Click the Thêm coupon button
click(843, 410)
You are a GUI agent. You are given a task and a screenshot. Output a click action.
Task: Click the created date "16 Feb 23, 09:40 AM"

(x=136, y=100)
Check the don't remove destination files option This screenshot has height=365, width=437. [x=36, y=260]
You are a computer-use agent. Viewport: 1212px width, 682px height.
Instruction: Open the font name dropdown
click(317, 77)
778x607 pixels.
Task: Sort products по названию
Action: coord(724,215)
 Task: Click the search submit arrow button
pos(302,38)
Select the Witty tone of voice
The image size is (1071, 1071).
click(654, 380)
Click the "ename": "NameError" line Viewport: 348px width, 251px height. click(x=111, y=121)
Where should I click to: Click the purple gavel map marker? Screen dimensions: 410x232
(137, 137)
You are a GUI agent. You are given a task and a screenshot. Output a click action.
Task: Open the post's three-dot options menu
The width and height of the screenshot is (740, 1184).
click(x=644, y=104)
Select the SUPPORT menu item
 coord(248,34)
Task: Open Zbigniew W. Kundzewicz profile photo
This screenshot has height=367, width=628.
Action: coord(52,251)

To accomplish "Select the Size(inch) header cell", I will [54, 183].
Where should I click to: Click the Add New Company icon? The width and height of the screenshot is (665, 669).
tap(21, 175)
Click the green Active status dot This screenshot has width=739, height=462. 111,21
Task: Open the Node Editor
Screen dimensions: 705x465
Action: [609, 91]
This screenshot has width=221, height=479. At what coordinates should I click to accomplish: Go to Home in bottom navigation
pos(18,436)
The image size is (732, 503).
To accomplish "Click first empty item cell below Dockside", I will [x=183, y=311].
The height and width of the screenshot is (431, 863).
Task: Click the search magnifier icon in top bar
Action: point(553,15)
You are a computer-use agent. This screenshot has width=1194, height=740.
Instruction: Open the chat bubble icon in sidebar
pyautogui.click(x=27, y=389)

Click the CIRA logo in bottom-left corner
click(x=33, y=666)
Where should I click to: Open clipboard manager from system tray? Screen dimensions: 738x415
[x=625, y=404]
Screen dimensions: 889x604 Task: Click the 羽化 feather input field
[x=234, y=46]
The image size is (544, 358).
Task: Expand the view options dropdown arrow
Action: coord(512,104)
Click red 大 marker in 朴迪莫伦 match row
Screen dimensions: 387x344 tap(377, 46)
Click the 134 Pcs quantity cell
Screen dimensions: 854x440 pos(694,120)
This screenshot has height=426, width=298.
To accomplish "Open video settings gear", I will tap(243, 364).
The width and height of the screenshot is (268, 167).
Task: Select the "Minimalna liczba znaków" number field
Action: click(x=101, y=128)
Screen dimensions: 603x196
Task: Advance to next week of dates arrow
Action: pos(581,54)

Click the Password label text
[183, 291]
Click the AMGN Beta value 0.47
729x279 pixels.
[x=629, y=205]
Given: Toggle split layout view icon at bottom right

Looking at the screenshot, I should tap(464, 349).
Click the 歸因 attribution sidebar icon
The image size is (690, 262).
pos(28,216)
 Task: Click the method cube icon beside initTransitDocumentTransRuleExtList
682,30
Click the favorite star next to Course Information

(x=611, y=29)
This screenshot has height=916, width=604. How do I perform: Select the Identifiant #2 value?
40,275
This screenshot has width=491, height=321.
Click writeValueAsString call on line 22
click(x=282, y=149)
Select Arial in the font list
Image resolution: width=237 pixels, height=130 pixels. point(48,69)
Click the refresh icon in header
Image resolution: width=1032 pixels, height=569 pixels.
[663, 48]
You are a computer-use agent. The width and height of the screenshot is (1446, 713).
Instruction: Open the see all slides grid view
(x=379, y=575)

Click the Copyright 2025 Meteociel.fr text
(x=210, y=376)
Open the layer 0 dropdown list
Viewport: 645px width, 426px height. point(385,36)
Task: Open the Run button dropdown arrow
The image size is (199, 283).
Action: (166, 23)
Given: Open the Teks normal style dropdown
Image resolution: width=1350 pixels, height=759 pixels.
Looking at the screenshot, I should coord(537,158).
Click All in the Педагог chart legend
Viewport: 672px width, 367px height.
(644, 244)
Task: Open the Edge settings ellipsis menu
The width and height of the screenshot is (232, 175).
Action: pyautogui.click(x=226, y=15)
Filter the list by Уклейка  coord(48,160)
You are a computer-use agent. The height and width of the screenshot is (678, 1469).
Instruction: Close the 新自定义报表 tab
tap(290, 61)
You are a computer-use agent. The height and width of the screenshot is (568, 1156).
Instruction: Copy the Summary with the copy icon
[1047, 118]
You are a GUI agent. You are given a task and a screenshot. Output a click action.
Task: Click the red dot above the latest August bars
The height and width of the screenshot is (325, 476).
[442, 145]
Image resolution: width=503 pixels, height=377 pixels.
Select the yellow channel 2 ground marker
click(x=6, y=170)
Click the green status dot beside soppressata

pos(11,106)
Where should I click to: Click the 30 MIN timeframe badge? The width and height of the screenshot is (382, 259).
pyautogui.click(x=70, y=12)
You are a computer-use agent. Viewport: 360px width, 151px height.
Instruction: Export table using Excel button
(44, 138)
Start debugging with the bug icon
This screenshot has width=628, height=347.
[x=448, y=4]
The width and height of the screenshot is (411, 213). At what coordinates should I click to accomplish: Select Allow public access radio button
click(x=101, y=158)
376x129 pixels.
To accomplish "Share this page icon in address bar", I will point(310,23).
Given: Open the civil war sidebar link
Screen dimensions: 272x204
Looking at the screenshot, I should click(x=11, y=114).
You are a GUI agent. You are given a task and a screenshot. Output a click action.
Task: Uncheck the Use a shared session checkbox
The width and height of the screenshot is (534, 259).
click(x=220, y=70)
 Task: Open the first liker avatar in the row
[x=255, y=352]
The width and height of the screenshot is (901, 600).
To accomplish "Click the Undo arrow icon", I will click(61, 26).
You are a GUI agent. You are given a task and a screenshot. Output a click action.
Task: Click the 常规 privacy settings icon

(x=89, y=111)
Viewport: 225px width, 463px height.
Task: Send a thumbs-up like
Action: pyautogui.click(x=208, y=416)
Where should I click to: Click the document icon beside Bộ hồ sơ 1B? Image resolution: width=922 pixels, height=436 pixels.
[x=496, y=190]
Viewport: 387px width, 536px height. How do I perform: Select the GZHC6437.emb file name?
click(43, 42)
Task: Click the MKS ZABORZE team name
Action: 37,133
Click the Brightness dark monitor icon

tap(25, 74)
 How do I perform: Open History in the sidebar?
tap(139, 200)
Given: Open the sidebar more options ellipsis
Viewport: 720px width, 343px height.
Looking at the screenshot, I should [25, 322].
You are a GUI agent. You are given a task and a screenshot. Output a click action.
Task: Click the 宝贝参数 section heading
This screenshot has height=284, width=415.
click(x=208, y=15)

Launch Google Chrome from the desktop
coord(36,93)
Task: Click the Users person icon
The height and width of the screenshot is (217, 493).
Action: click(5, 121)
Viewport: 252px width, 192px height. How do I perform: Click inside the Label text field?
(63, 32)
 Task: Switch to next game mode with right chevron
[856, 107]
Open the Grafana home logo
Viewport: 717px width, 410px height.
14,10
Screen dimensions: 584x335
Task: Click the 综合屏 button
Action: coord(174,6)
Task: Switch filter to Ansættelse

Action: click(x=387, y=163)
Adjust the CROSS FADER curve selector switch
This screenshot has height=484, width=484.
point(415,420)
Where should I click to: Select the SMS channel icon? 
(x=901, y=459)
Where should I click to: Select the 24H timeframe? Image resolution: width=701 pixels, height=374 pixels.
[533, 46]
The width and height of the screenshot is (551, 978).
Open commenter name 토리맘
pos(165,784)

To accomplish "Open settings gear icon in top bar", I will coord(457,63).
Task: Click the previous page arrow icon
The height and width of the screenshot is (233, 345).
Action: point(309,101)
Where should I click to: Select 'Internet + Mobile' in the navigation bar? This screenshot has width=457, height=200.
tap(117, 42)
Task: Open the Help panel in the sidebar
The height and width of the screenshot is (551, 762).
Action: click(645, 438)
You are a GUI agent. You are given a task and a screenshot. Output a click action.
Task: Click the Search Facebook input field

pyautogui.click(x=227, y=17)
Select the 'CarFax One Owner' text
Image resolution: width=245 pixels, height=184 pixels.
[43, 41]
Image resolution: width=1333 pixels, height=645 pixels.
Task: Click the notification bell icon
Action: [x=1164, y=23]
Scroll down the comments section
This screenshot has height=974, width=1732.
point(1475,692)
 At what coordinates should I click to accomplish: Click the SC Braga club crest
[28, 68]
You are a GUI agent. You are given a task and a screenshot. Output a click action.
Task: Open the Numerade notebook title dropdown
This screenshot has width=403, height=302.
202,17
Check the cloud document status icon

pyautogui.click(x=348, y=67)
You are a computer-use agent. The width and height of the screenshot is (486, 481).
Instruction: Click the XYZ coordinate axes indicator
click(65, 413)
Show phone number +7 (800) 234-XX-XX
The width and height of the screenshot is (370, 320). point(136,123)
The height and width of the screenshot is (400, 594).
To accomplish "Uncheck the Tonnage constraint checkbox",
____________________
ASSIGNMENT
The lines to return are those holding the string "checkbox" anywhere in the listing above.

RESULT OF THE EXERCISE
Task: Uncheck the Use a shared session checkbox
To accomplish "Uncheck the Tonnage constraint checkbox",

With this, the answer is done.